Relatório global aponta risco à diversidade cultural, amplia debate sobre direitos autorais e mobiliza o Brasil por regulamentação
Um novo relatório da Unesco, intitulado “Re|thinking Policies for Creativity”, acendeu um sinal de alerta para o futuro da economia criativa. Divulgado nesta segunda-feira (23), o documento estima que o avanço desregulado da Inteligência Artificial (IA) generativa pode provocar uma queda de até 24% nas receitas da indústria musical nos próximos dois anos.
O impacto, segundo o estudo, vai além da redução nos ganhos de artistas e compositores. A preocupação envolve também a sustentabilidade do financiamento público da cultura e a preservação da diversidade cultural em escala global.
Transformação acelerada e políticas defasadas
Durante a apresentação do relatório, o diretor-geral da Unesco, Khaled El-Enany, destacou que a velocidade das transformações tecnológicas supera a capacidade de resposta dos marcos regulatórios atuais.
Segundo ele, é urgente fortalecer políticas de apoio aos criadores, já que a IA está redesenhando profundamente o modelo econômico das indústrias culturais. O levantamento reúne dados de mais de 120 países e aponta que a falta de governança adequada pode comprometer o equilíbrio do setor nos próximos anos.
Pirataria algorítmica e perdas bilionárias
O estudo identifica dois fatores centrais para o possível colapso de receitas: a substituição de conteúdos produzidos por humanos por materiais gerados por máquinas e o uso não autorizado de obras protegidas para o treinamento de modelos de IA — prática que vem sendo chamada de “pirataria algorítmica”.
Sem regulamentação que assegure remuneração justa, as perdas acumuladas para músicos e profissionais do audiovisual podem atingir bilhões de dólares até 2028. A crescente presença de conteúdos automatizados em plataformas de streaming e bibliotecas digitais ameaça reduzir o espaço comercial destinado à produção autoral.
O abismo digital global
Outro ponto crítico destacado pela Unesco é o aumento do chamado “abismo digital”. Em países desenvolvidos, 67% da população possui habilidades para utilizar ferramentas digitais. Já em nações em desenvolvimento, esse índice cai para apenas 28%.
Esse cenário amplia a vulnerabilidade de artistas do Sul Global, que enfrentam maior dificuldade de adaptação tecnológica e competição desigual com produções automatizadas de baixo custo.

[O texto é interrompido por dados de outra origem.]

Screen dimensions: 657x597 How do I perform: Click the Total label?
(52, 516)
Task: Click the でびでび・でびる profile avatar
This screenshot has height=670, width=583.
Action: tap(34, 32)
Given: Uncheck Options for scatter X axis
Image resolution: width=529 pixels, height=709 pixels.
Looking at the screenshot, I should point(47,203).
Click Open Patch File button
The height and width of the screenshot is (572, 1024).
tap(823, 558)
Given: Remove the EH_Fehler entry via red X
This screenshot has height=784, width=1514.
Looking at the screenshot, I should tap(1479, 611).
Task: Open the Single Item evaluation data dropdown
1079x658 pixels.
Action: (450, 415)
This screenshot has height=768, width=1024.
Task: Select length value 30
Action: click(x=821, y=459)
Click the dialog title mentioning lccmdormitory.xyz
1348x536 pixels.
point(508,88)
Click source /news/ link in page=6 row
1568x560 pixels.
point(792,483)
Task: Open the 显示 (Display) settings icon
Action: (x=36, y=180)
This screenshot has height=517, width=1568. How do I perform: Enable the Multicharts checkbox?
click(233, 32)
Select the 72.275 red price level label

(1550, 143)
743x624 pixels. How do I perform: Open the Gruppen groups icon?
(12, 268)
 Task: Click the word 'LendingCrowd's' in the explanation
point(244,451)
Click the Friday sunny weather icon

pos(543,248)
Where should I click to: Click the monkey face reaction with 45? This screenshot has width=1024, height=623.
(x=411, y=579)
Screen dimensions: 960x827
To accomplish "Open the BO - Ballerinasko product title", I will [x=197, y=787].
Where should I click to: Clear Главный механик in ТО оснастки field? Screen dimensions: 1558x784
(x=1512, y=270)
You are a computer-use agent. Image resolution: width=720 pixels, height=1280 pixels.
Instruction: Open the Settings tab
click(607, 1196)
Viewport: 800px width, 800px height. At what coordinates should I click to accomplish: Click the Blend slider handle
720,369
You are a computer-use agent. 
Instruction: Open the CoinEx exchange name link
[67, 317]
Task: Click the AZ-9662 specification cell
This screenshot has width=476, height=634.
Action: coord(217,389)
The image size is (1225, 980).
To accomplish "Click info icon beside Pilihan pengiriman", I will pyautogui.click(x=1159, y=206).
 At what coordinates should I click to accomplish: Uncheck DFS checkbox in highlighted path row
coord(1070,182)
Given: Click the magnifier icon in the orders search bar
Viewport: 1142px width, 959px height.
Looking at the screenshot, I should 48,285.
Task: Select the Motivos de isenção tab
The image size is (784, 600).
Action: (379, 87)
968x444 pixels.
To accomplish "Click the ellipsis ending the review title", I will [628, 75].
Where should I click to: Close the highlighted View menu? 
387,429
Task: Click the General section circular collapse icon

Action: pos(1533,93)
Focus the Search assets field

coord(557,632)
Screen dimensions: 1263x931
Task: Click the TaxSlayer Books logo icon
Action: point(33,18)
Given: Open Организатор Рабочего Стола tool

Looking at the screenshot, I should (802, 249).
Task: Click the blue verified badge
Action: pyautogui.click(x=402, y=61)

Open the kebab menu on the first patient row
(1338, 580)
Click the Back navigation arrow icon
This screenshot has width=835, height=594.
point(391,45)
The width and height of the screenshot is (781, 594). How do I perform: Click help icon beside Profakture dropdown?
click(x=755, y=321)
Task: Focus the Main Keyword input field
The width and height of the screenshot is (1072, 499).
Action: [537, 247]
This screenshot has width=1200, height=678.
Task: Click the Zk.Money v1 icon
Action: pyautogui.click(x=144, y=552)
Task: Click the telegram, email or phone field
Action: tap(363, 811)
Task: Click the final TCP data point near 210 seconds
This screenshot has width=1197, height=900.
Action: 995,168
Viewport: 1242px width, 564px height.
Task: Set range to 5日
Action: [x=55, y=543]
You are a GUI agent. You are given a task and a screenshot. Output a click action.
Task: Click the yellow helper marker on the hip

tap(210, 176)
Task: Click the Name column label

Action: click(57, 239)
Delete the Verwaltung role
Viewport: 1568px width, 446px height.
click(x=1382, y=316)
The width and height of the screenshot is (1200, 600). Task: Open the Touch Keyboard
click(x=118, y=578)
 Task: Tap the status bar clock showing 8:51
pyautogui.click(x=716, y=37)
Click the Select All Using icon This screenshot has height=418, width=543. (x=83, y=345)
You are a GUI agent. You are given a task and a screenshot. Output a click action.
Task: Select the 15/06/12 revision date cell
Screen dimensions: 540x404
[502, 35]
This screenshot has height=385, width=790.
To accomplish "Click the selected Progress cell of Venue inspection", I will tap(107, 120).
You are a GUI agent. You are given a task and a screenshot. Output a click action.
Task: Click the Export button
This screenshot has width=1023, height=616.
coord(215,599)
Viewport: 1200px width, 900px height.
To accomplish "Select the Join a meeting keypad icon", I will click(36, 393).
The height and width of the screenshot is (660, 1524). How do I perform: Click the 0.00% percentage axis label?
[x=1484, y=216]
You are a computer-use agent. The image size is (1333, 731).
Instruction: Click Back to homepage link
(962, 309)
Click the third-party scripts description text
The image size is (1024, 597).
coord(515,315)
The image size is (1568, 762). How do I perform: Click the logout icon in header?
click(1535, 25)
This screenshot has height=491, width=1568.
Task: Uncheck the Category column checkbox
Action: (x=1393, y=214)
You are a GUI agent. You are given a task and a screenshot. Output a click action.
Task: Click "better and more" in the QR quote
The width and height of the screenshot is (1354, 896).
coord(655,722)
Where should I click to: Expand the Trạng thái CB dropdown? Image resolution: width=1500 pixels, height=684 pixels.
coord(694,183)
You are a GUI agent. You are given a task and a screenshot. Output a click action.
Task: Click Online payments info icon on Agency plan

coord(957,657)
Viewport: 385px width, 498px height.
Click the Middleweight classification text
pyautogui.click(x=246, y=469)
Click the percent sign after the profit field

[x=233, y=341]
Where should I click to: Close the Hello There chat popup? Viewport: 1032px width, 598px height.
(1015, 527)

Brasil reage e debate marco legal da IA
No Brasil, o debate sobre proteção autoral diante da IA já mobiliza entidades do setor cultural. Organizações como o Ecad e associações de compositores divulgaram manifesto conjunto exigindo que empresas de tecnologia respeitem a Lei nº 9.610/98. O grupo defende que o uso de obras protegidas para treinamento de sistemas de IA dependa de autorização prévia e pagamento de royalties.
No Congresso Nacional, avança a discussão do Projeto de Lei 2.338/23, que propõe a criação de um marco regulatório para a Inteligência Artificial no país. Paralelamente, decisões judiciais recentes começam a reconhecer a possibilidade de cobrança de direitos autorais sobre músicas produzidas com auxílio de IA, criando precedentes importantes para a proteção da criação humana.
Cultura em risco
O relatório também chama atenção para o baixo investimento público direto em cultura, que atualmente representa menos de 0,6% do PIB global. Com a IA capturando parcela crescente do mercado digital, a sobrevivência de novos talentos dependerá de políticas coordenadas entre governos e indústria.
Para a Unesco, o desafio não é frear a inovação tecnológica, mas garantir que ela funcione como ferramenta de apoio à criatividade — e não como substituta econômica da produção artística humana.